Bornava Meydanı’nda, araştırmacı yazar Altan Altın, belgesel fotoğraflarıyla tanınan fotoğraf sanatçıları Zafer Gazi Tunalı ve Atilla Özdemir’le buluştum. Milliyet Ege okuyucularının yakından tanıdığı Altan Altın’la Bornova sokaklarında dolaşmamız yaklaşık altı saat sürdü. Büyük Çarşı’da, Bornova köylüsünün ürettiği meyve ve üzümler usta bir ressamın tablosundan çıkmış gibiydi. Bornova; verimli toprakları ve su kaynaklarıyla zengin bir tarım bölgesi. Çay içmek için oturduğumuz esnaf dükkânının arkasında gizli kalmış hamam kalıntısıyla karşılaşmak günün ilk sürprizi oldu. Hamamın sıcaklık bölümü, kubbesi, ışıklıkları, kubbeyi taşıyan duvarları yerinde duruyordu. Bulunduğu yerde şehrin merkezinde saklı kalmış Bornova Hamamı’nın inşa yılı hakkında Bornova Taşınmaz Kültür Envanteri’nde aradığım bilgileri bulamadım. Dışarıdan fark edilemeyen diğer bir zenginlik de Darülkurra’ydı. (cami, mescit yanında yapılan Kur’an-ı Kerim okuma yeri) Yıllardır ihmal edilmiş, ayakta kalmayı başarmış vakıf eseri olan Darülkurra’nın bir an önce restore edilmesi temennisinde bulundum. İzmir’in en eski camisi olarak bilinen, antik dönem malzemeleriyle inşa edilen Hüseyin İsabey Camisi ve yanında bulunan ‘Alişir Beşir Nezir Gazi Hazretleri Türbesi, Darülkurra, hamam, sanki bir külliyenin ayrılmaz parçası gibiydiler.

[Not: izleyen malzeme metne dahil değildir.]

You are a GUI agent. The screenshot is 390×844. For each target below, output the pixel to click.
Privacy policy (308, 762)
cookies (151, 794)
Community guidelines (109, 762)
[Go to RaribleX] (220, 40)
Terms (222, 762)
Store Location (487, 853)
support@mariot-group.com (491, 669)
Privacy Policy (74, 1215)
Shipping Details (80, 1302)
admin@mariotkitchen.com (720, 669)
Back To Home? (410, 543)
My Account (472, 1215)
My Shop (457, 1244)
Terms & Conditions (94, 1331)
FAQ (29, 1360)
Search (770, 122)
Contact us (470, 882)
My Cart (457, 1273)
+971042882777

Hüseyin İsabey Camisi’nin inşası sırasında Diana hamamlarından getirildiği söylenen, kutsal Meles Çayı’na şükran yazısının bulunduğu sütunun üzeri ahşap lambri ile kapatıldığı için yazıyı göremedim. Levanten kültüründen günümüze kalan, sahiplerinin adlarıyla bilinen Bornova’nın simgesi olmuş köşklerin bir kısmı halen ayakta.
İlk futbol maçı
İçine girdiğimiz, kimisine dışarıdan baktığımız, Bornova Belediyesi, Ege Üniversitesi, özel işletmelerce kültür, eğitim alanında değerlendirilen, müze ve otel olarak kullanılan Maltass, Dramalılar, Bellhomme,Giraudi, Wilkinson, La Fonteine, Edwaes, Paterson ve diğer köşkler, öyküleriyle zamana direnen yapılar. Höyükleri, doğal sitleri, su yolları, cami, mescit, kilise ve mezarlıkları, çok kültürlü yaşamdan kalan izleri Bornova’da görmek mümkün. Parklarını, özellikle down sendromlu çocuklarımızın çalıştığı, insanı rahatlatan tesisleri gezdikten sonra, yolda bir futbolcu heykeliyle karşılaşıp önünde fotoğraf çektiriyoruz. Altan Altın dostum, bitip tükenmeyen enerjisiyle, “Türkiye’de ilk futbol maçı, 1890 yılında İzmir’e gelen İngiliz denizciler ile İzmirli gençler arasında oynandı, ülkemizde ilk atletizm yarışmaları 1895’te Bornova’da gerçekleşti” açıklamasını yapıyor. Bornova’nın güzelliklerine daha çok yer vermek isterdim, ancak yerim buna izin vermiyor. Sayfada gördüğünüz siyah beyaz fotoğraf Bornova Tren İstasyonu... Bu istasyonda kimlerin anısı yok ki... İyi pazarlar.